Scientists at the University of Edinburgh in Scotland have come up with a simple and effective method for extracting gold from used electronics, a result which could help salvage some of the estimated 300 tonnes of gold used each year in electronics such as cellphones, computers and televisions, much of which currently ends up in landfills.
The numbers are staggering -worldwide, 50-million tonnes of e-waste from computers, cellphones and appliances are produced each year, an amount that has doubled just over the past five years. Reports show that much of the e-waste ends up in developing regions of Asia and Africa where regulations for the proper disposal and recycling of e-waste are less stringent, creating a one-way flow of potentially toxic materials from the West to the East.

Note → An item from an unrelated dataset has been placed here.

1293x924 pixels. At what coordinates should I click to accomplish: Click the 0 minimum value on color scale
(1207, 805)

E-waste contains both precious metals such as gold, copper, platinum and silver as well as many harmful substances like lead, mercury, cadmium and arsenic. The US Environmental Protection Agency says a million used cellphones contains upwards of 16,000 kg of copper, 350 kg of silver, 15 kg of palladium and 34 kg of gold. E-waste alone is said to contain up to seven per cent of the world’s gold.
But up until now, the process of extracting gold from used electronics, like computer circuit boards has been both inefficient and toxic, often requiring the use of hazardous chemicals like cyanide. The newly developed process involves a mild acid to dissolve the metal parts of printed circuit boards down to an oily liquid, followed by the addition of a chemical compound created by the research team which separates out the gold from the other metals.

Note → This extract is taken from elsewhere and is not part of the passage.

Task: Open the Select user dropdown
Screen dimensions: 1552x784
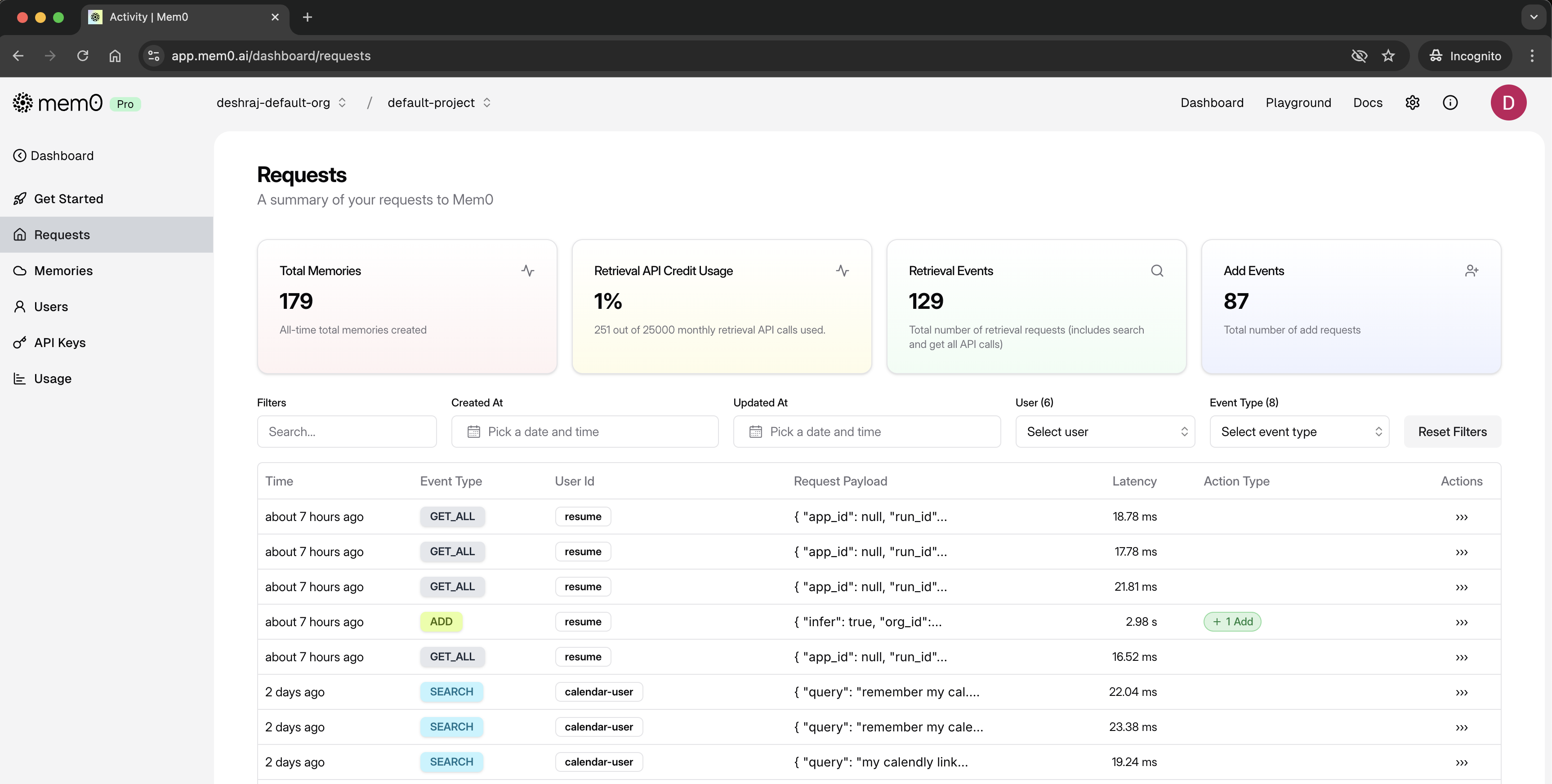Action: pos(1104,432)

“We are very excited about this discovery,” says Jason Love of the University of Edinburgh’s School of Chemistry and co-author of the study. “Especially as we have shown that our fundamental chemical studies on the recovery of valuable metals from electronic waste could have potential economic and societal benefits.”
The United Nations reports that the e-waste represents more than $52 billion yearly in potentially reusable resources, with less than one sixth of it having been properly recycled or reused. Canada alone produces over 860,000 tonnes of e-waste per year – about 24 kg per person. Experts writing in a recent commentary in the science journal Nature argued that international cooperation is required to stem the flow of used electronics to the poorer nations of the world and prevent further contamination of lands, people and ecosystems of the developing world.

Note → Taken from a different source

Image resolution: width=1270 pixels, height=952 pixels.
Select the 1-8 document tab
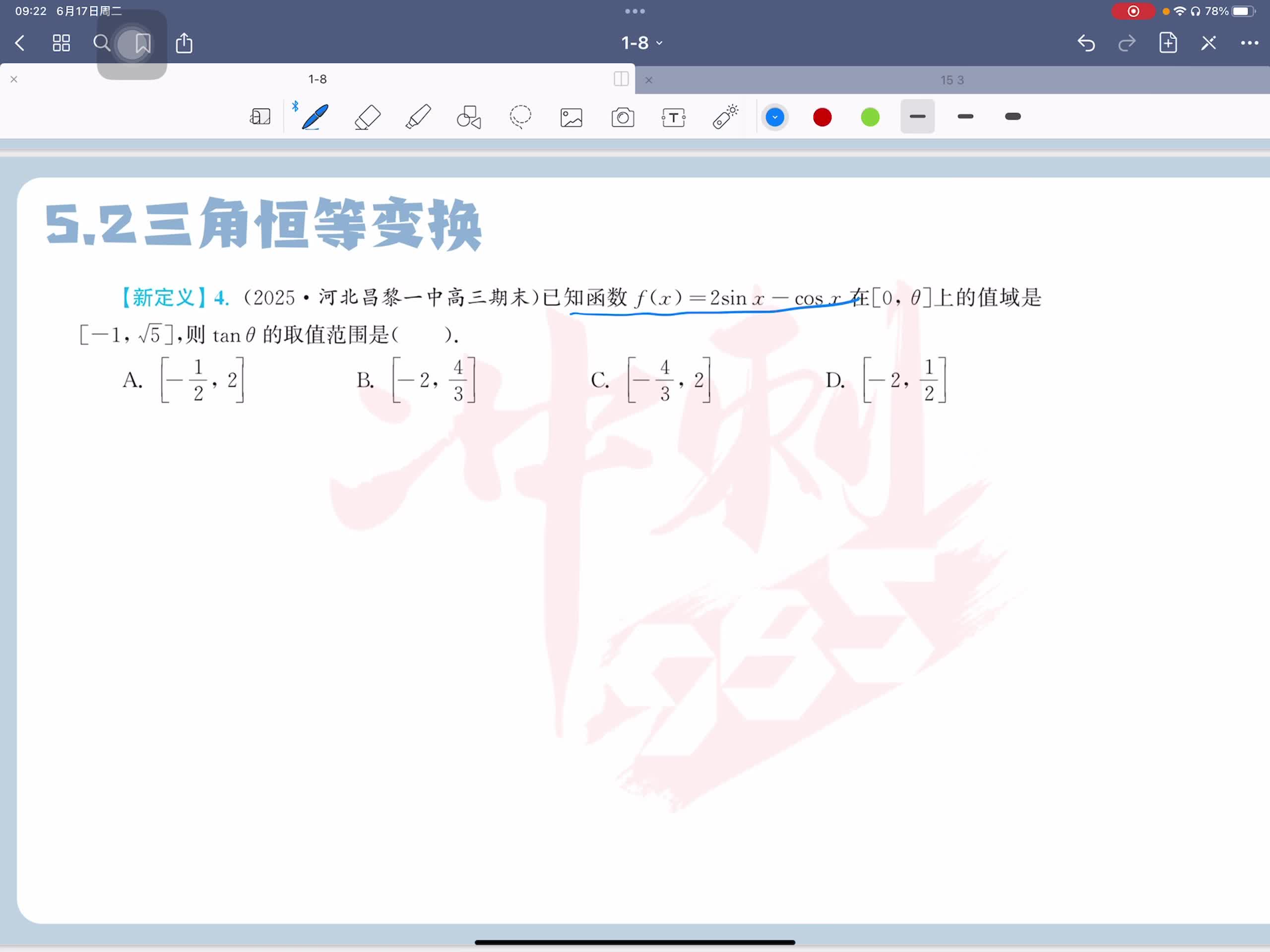tap(318, 79)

The authors point to e-waste processing towns such as Guiyu, China, where lead levels in sampled blood from children have been found to be on average three times the safe limit.
“Researchers and regulators should build a global e-waste flow system that covers the whole life cycle of electrical goods, including production, usage, disposal, recovery and remanufacturing,” say the commentary’s authors. “Beyond better recycling, the ultimate aim should be a circular economy of cleaner production and less wasteful consumption, including the embrace of a sharing economy and cloud-based technologies with smaller material footprints.”